The book club will meet on Tuesday, June 14 at 6:00 pm in Marie's yard.  We will be discussing The Woman Who Smashed Codes:  A True Story of Love, Spies, and the Unlikely Heroine Who Outwitted America's Enemies and A Life in Code:  pioneer cryptanalyst Elizabeth Smith Friedman by G. Stuart Smith.



Joining the ranks of Hidden Figures and In the Garden of Beasts, the incredible true story of the greatest codebreaking duo that ever lived, an American woman and her husband who invented the modern science of cryptology together and used it to confront the evils of their time, solving puzzles that unmasked Nazi spies and helped win World War II.





Protesters called it an act of war when the U.S. Coast Guard sank a Canadian-flagged vessel in the Gulf of Mexico in 1929. It took a cool-headed codebreaker solving a "trunk-full" of smugglers' encrypted messages to get Uncle Sam out of the mess: Elizebeth Smith Friedman's groundbreaking work helped prove the boat was owned by American gangsters.
This book traces the career of a legendary U.S. law enforcement agent, from her work for the Allies during World War I through Prohibition, when she faced danger from mobsters while testifying in high profile trials.
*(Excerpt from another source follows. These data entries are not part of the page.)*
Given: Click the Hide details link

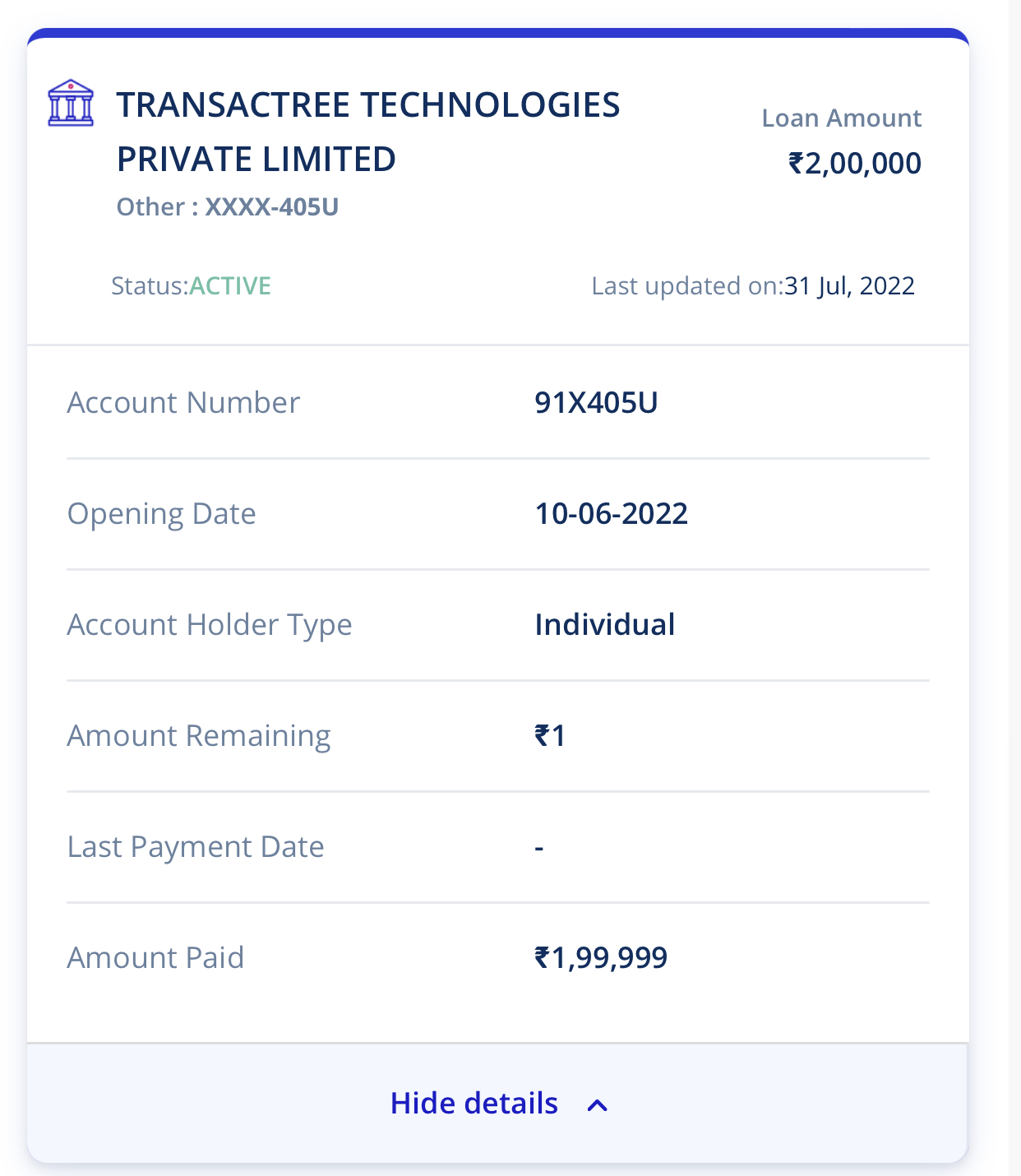Looking at the screenshot, I should click(x=474, y=1104).
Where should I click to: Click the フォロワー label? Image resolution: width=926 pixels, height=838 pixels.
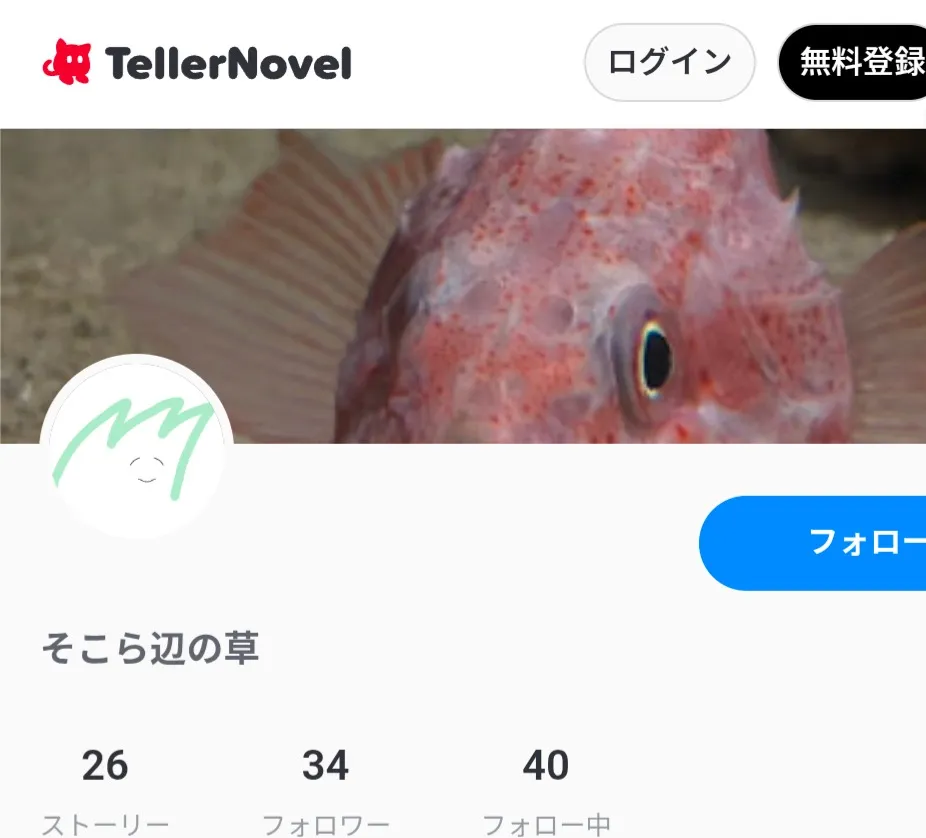point(325,824)
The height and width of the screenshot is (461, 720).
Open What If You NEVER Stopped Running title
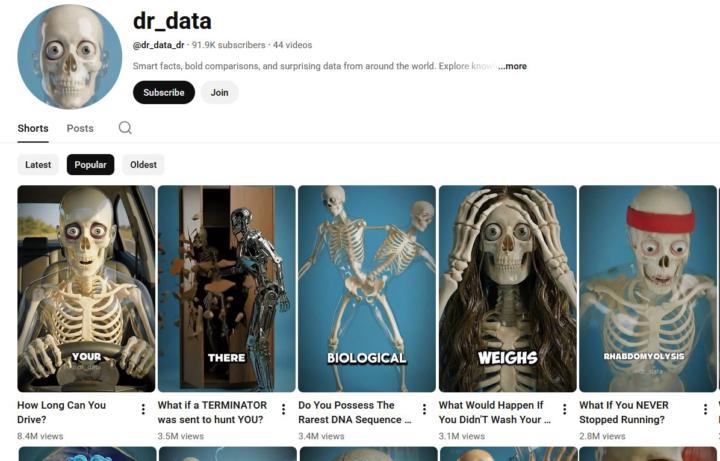click(x=624, y=412)
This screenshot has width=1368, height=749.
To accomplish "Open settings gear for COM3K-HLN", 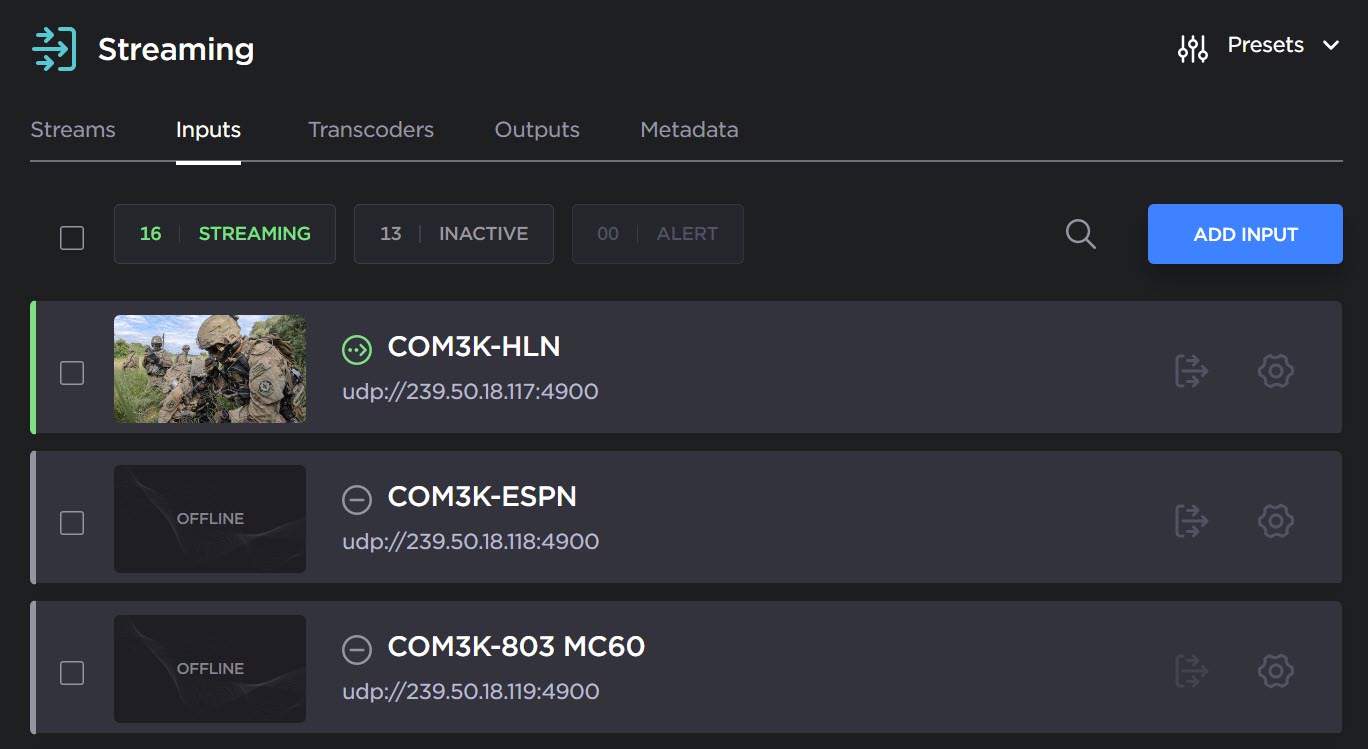I will point(1275,371).
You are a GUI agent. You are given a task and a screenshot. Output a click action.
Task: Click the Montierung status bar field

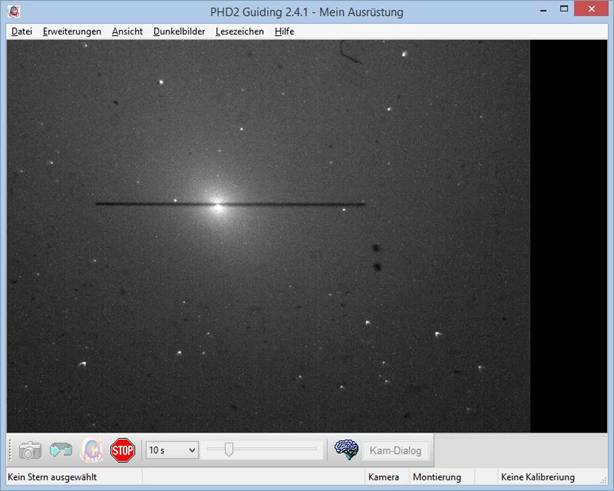click(436, 477)
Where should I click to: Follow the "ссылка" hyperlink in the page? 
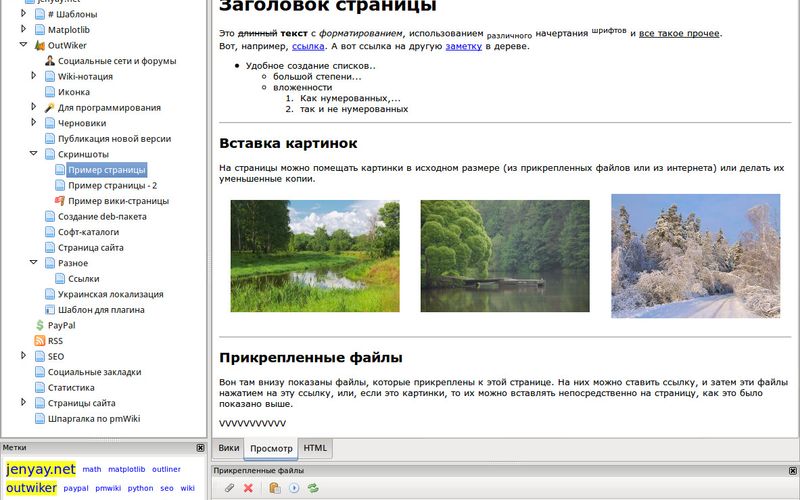(x=308, y=46)

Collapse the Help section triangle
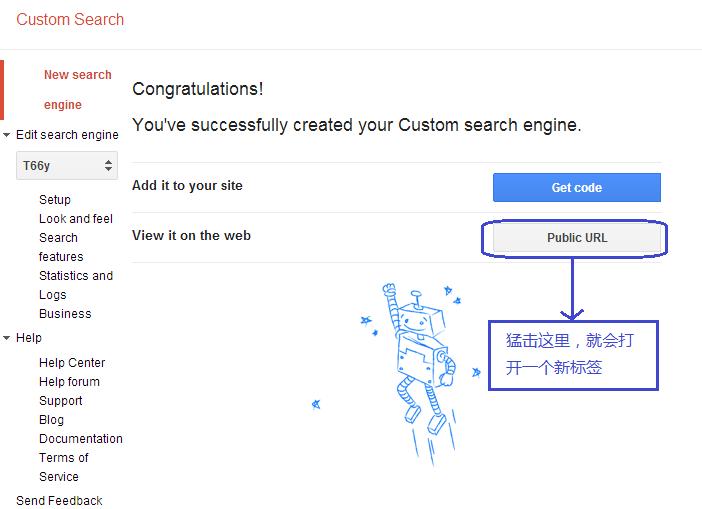(x=8, y=339)
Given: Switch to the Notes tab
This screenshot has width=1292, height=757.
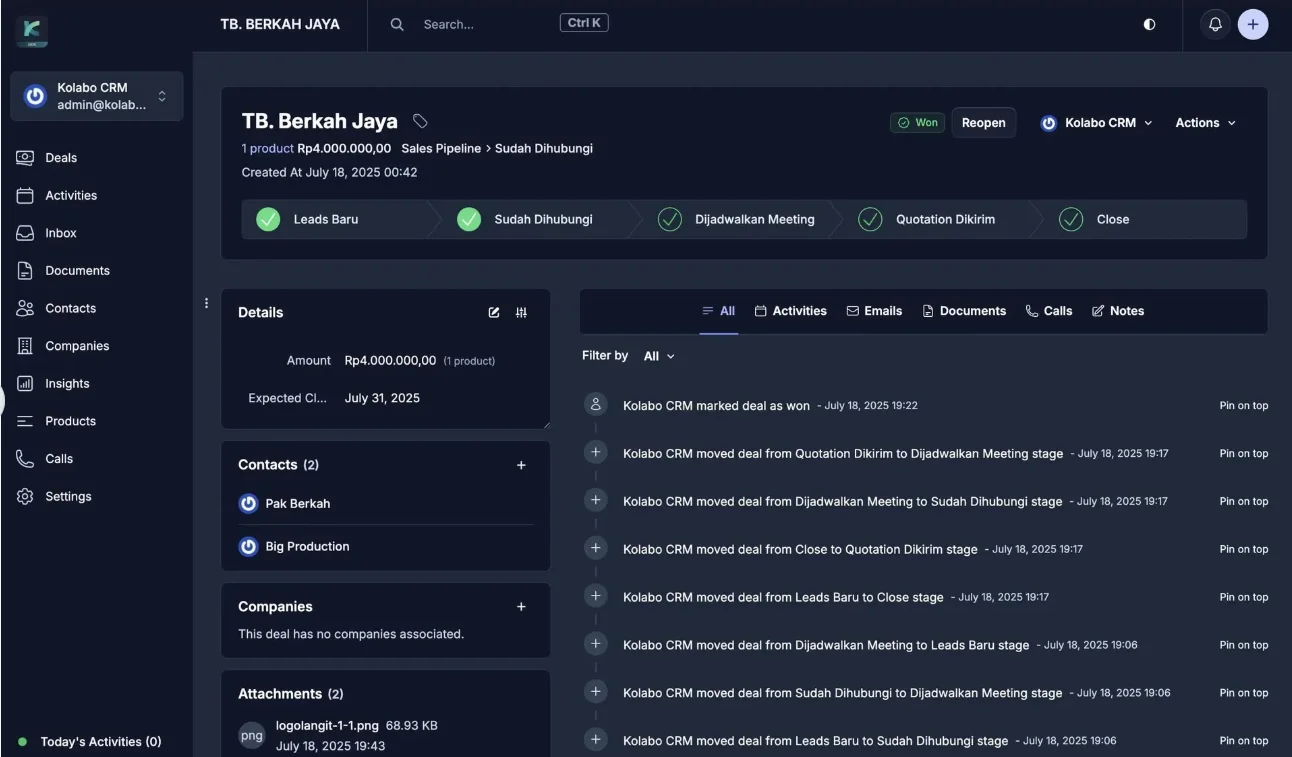Looking at the screenshot, I should (x=1117, y=311).
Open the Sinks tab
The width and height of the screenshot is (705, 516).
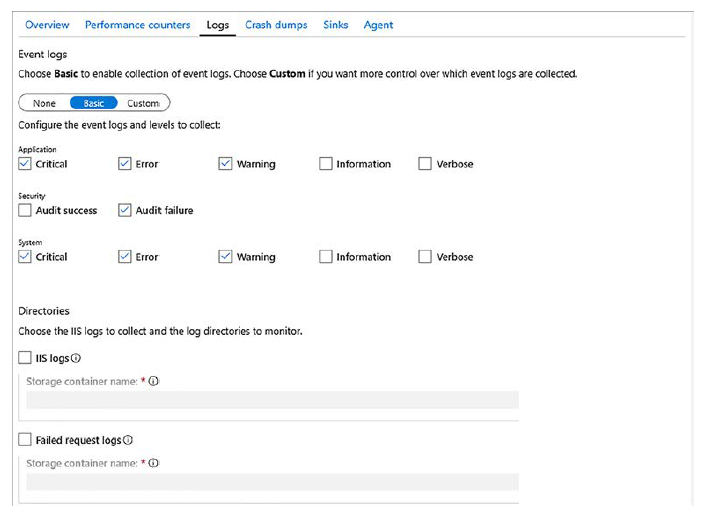tap(336, 25)
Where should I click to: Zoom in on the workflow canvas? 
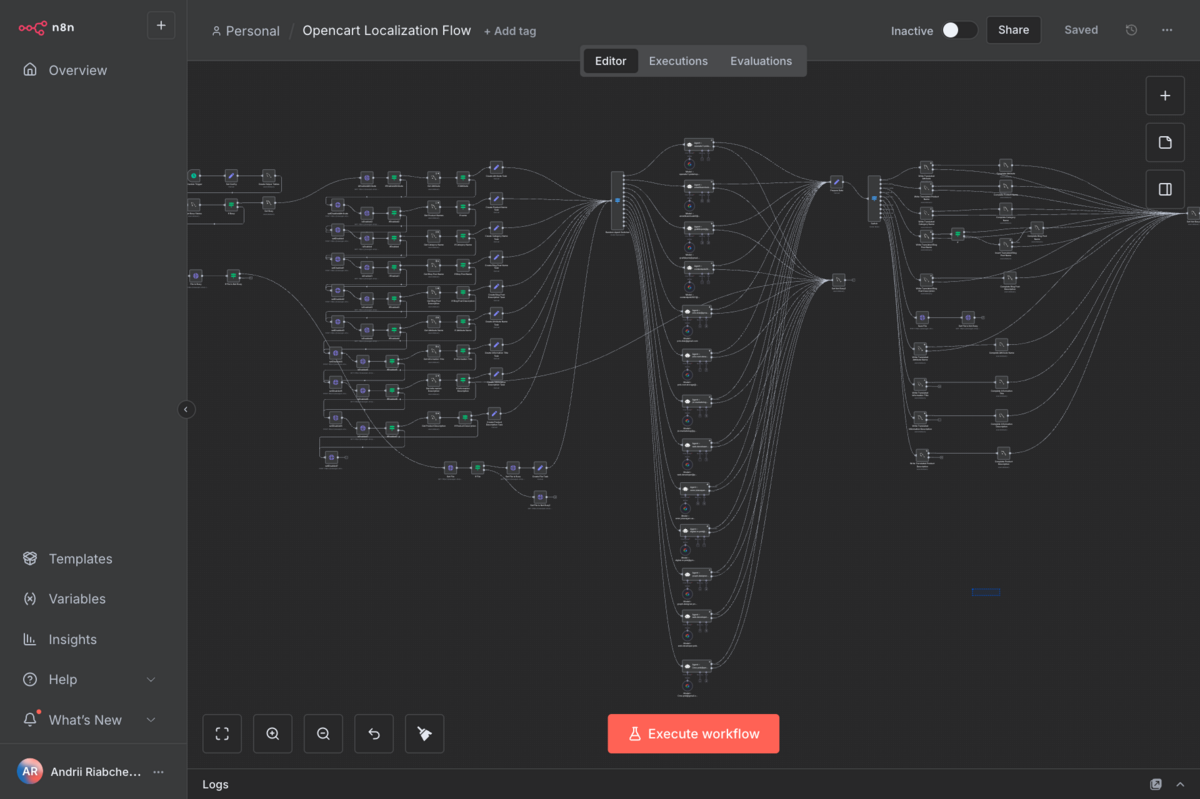click(273, 734)
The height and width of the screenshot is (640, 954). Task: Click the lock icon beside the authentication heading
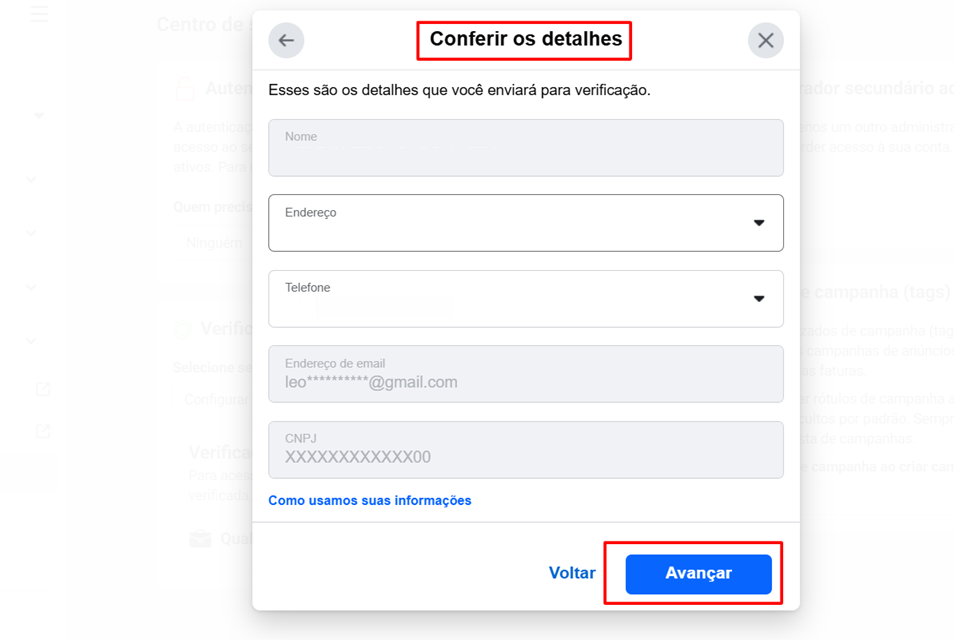point(185,90)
Friedman founded the cryptanalysis unit that provided evidence against American rum runners and Chinese drug smugglers. During World War II, her decryptions brought a Japanese spy to justice and her Coast Guard unit solved the Enigma ciphers of German spies. Friedman's "all source intelligence" model is still used today by law enforcement and counterterrorism agencies against 21st century threats.